# Information provided
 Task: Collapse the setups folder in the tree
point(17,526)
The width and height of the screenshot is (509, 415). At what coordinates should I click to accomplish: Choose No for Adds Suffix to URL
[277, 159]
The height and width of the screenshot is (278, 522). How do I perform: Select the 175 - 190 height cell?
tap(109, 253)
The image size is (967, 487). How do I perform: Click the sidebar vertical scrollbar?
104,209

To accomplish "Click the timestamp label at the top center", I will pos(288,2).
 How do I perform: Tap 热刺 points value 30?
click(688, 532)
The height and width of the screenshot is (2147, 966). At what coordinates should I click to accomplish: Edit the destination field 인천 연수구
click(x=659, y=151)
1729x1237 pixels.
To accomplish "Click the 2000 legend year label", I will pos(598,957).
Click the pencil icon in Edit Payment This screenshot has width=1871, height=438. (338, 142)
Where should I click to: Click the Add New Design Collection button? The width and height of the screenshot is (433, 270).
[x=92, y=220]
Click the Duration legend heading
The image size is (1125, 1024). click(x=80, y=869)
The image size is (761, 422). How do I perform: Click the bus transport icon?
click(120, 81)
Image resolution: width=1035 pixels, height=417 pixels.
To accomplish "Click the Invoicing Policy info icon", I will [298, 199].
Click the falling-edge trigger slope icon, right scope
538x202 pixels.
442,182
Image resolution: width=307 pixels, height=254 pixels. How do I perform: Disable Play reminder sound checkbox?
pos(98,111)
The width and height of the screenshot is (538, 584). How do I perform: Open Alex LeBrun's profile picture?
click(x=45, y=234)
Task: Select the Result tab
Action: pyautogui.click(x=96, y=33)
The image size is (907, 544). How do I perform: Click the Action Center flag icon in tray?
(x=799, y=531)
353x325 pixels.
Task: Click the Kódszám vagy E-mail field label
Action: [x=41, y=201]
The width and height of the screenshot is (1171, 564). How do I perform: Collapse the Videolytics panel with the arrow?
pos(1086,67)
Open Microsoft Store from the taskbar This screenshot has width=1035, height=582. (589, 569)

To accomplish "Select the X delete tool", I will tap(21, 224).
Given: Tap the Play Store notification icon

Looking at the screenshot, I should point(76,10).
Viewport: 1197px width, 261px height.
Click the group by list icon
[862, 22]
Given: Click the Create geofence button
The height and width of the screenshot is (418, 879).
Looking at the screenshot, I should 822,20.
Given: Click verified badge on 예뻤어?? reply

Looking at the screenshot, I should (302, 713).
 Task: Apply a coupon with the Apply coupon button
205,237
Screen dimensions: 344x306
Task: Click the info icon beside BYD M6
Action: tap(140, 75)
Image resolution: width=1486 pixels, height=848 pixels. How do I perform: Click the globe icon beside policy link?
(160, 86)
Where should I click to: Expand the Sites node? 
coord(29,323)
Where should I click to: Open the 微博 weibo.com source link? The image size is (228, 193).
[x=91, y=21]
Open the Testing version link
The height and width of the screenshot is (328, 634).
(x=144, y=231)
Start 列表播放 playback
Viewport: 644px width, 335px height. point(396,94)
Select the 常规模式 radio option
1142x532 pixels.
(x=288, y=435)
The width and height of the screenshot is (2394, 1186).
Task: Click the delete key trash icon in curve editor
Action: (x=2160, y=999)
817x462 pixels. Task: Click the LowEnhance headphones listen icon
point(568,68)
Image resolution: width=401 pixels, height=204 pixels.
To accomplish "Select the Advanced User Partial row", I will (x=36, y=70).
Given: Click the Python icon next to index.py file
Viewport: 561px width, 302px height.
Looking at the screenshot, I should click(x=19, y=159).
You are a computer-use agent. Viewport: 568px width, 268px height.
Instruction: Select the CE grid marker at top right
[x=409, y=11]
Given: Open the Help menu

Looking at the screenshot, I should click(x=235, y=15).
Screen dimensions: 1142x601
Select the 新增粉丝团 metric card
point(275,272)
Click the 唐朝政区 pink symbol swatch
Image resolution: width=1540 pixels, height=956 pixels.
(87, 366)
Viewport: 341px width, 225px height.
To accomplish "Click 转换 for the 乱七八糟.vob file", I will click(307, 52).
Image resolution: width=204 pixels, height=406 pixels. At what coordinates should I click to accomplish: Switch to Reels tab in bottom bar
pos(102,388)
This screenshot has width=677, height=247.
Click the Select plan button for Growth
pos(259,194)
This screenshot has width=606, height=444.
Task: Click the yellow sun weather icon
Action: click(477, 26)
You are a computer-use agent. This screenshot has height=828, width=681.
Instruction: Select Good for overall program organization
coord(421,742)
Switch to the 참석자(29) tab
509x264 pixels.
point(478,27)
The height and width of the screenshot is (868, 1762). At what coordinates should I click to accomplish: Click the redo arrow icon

# Exercise requirements
Revise the entries above so that every "How do I perform" becomes "How can I carry out", leaving everything else unchanged.

# Task output
 Task: Collapse the setups folder in the tree
point(17,526)
The width and height of the screenshot is (509, 415). At what coordinates should I click to accomplish: Choose No for Adds Suffix to URL
[277, 159]
The height and width of the screenshot is (278, 522). How can I carry out: Select the 175 - 190 height cell?
tap(109, 253)
The image size is (967, 487). How can I carry out: Click the sidebar vertical scrollbar?
104,209

To accomplish "Click the timestamp label at the top center", I will pos(288,2).
 How can I carry out: Tap 热刺 points value 30?
click(688, 532)
The height and width of the screenshot is (2147, 966). At what coordinates should I click to accomplish: Edit the destination field 인천 연수구
click(x=659, y=151)
1729x1237 pixels.
To accomplish "Click the 2000 legend year label", I will pos(598,957).
Click the pencil icon in Edit Payment This screenshot has width=1871, height=438. (338, 142)
Where should I click to: Click the Add New Design Collection button? The width and height of the screenshot is (433, 270).
[x=92, y=220]
Click the Duration legend heading
The image size is (1125, 1024). click(x=80, y=869)
The image size is (761, 422). How can I carry out: Click the bus transport icon?
click(120, 81)
Image resolution: width=1035 pixels, height=417 pixels.
To accomplish "Click the Invoicing Policy info icon", I will [298, 199].
Click the falling-edge trigger slope icon, right scope
538x202 pixels.
442,182
Image resolution: width=307 pixels, height=254 pixels. How can I carry out: Disable Play reminder sound checkbox?
pos(98,111)
The width and height of the screenshot is (538, 584). How can I carry out: Open Alex LeBrun's profile picture?
click(x=45, y=234)
Task: Select the Result tab
Action: pyautogui.click(x=96, y=33)
The image size is (907, 544). How can I carry out: Click the Action Center flag icon in tray?
(x=799, y=531)
353x325 pixels.
Task: Click the Kódszám vagy E-mail field label
Action: [x=41, y=201]
The width and height of the screenshot is (1171, 564). How can I carry out: Collapse the Videolytics panel with the arrow?
pos(1086,67)
Open Microsoft Store from the taskbar This screenshot has width=1035, height=582. (589, 569)

To accomplish "Select the X delete tool", I will tap(21, 224).
Given: Tap the Play Store notification icon

Looking at the screenshot, I should point(76,10).
Viewport: 1197px width, 261px height.
Click the group by list icon
[862, 22]
Given: Click the Create geofence button
The height and width of the screenshot is (418, 879).
Looking at the screenshot, I should 822,20.
Given: Click verified badge on 예뻤어?? reply

Looking at the screenshot, I should (302, 713).
 Task: Apply a coupon with the Apply coupon button
205,237
Screen dimensions: 344x306
Task: Click the info icon beside BYD M6
Action: tap(140, 75)
Image resolution: width=1486 pixels, height=848 pixels. How can I carry out: Click the globe icon beside policy link?
(160, 86)
Where should I click to: Expand the Sites node? 
coord(29,323)
Where should I click to: Open the 微博 weibo.com source link? The image size is (228, 193).
[x=91, y=21]
Open the Testing version link
The height and width of the screenshot is (328, 634).
(x=144, y=231)
Start 列表播放 playback
Viewport: 644px width, 335px height. point(396,94)
Select the 常规模式 radio option
1142x532 pixels.
(x=288, y=435)
The width and height of the screenshot is (2394, 1186).
Task: Click the delete key trash icon in curve editor
Action: (x=2160, y=999)
817x462 pixels. Task: Click the LowEnhance headphones listen icon
point(568,68)
Image resolution: width=401 pixels, height=204 pixels.
To accomplish "Select the Advanced User Partial row", I will (x=36, y=70).
Given: Click the Python icon next to index.py file
Viewport: 561px width, 302px height.
Looking at the screenshot, I should click(x=19, y=159).
You are a computer-use agent. Viewport: 568px width, 268px height.
Instruction: Select the CE grid marker at top right
[x=409, y=11]
Given: Open the Help menu

Looking at the screenshot, I should click(x=235, y=15).
Screen dimensions: 1142x601
Select the 新增粉丝团 metric card
point(275,272)
Click the 唐朝政区 pink symbol swatch
Image resolution: width=1540 pixels, height=956 pixels.
(87, 366)
Viewport: 341px width, 225px height.
To accomplish "Click 转换 for the 乱七八糟.vob file", I will click(307, 52).
Image resolution: width=204 pixels, height=406 pixels. At what coordinates should I click to accomplish: Switch to Reels tab in bottom bar
pos(102,388)
This screenshot has width=677, height=247.
Click the Select plan button for Growth
pos(259,194)
This screenshot has width=606, height=444.
Task: Click the yellow sun weather icon
Action: click(477, 26)
You are a computer-use agent. This screenshot has height=828, width=681.
Instruction: Select Good for overall program organization
coord(421,742)
Switch to the 참석자(29) tab
509x264 pixels.
point(478,27)
The height and width of the screenshot is (868, 1762). At what coordinates should I click to accomplish: Click the redo arrow icon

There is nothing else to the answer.